Exercise prompt
The records that follow are to be repeated without alteration.

Data to process
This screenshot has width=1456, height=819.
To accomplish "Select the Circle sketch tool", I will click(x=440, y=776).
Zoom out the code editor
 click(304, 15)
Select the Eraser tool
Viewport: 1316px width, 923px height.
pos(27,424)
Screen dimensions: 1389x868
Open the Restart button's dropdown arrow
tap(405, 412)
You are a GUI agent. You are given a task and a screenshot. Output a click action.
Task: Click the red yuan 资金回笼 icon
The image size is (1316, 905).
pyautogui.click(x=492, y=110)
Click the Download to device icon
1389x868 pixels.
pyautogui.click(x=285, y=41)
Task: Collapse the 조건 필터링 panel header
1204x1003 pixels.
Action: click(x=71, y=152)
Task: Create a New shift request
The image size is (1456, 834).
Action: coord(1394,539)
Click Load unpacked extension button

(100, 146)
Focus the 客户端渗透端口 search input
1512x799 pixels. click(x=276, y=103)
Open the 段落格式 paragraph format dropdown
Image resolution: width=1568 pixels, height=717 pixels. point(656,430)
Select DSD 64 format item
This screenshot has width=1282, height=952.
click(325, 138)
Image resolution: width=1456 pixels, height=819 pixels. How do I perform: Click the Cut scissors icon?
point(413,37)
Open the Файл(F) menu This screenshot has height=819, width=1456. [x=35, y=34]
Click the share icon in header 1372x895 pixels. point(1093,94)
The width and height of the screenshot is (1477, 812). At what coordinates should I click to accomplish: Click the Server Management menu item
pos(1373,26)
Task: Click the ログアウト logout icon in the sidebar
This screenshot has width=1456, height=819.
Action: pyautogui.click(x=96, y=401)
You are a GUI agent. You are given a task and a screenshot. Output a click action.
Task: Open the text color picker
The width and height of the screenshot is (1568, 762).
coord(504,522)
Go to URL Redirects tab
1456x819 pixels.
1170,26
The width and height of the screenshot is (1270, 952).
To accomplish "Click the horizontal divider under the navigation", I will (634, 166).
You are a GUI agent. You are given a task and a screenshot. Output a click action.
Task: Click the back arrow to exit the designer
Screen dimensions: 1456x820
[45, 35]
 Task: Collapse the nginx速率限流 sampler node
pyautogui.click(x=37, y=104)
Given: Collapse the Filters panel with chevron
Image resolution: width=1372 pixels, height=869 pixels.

Exercise output
This screenshot has width=1456, height=819.
To accomplish "Select the Circle sketch tool", I will click(x=440, y=776).
Zoom out the code editor
 click(304, 15)
Select the Eraser tool
Viewport: 1316px width, 923px height.
pos(27,424)
Screen dimensions: 1389x868
Open the Restart button's dropdown arrow
tap(405, 412)
You are a GUI agent. You are given a task and a screenshot. Output a click action.
Task: Click the red yuan 资金回笼 icon
The image size is (1316, 905).
pyautogui.click(x=492, y=110)
Click the Download to device icon
1389x868 pixels.
pyautogui.click(x=285, y=41)
Task: Collapse the 조건 필터링 panel header
1204x1003 pixels.
Action: click(x=71, y=152)
Task: Create a New shift request
The image size is (1456, 834).
Action: coord(1394,539)
Click Load unpacked extension button

(100, 146)
Focus the 客户端渗透端口 search input
1512x799 pixels. click(x=276, y=103)
Open the 段落格式 paragraph format dropdown
Image resolution: width=1568 pixels, height=717 pixels. point(656,430)
Select DSD 64 format item
This screenshot has width=1282, height=952.
click(325, 138)
Image resolution: width=1456 pixels, height=819 pixels. How do I perform: Click the Cut scissors icon?
point(413,37)
Open the Файл(F) menu This screenshot has height=819, width=1456. [x=35, y=34]
Click the share icon in header 1372x895 pixels. point(1093,94)
The width and height of the screenshot is (1477, 812). At what coordinates should I click to accomplish: Click the Server Management menu item
pos(1373,26)
Task: Click the ログアウト logout icon in the sidebar
This screenshot has width=1456, height=819.
Action: pyautogui.click(x=96, y=401)
You are a GUI agent. You are given a task and a screenshot. Output a click action.
Task: Open the text color picker
The width and height of the screenshot is (1568, 762).
coord(504,522)
Go to URL Redirects tab
1456x819 pixels.
1170,26
The width and height of the screenshot is (1270, 952).
To accomplish "Click the horizontal divider under the navigation", I will (634, 166).
You are a GUI agent. You are given a task and a screenshot. Output a click action.
Task: Click the back arrow to exit the designer
Screen dimensions: 1456x820
[45, 35]
 Task: Collapse the nginx速率限流 sampler node
pyautogui.click(x=37, y=104)
Given: Collapse the Filters panel with chevron
Image resolution: width=1372 pixels, height=869 pixels.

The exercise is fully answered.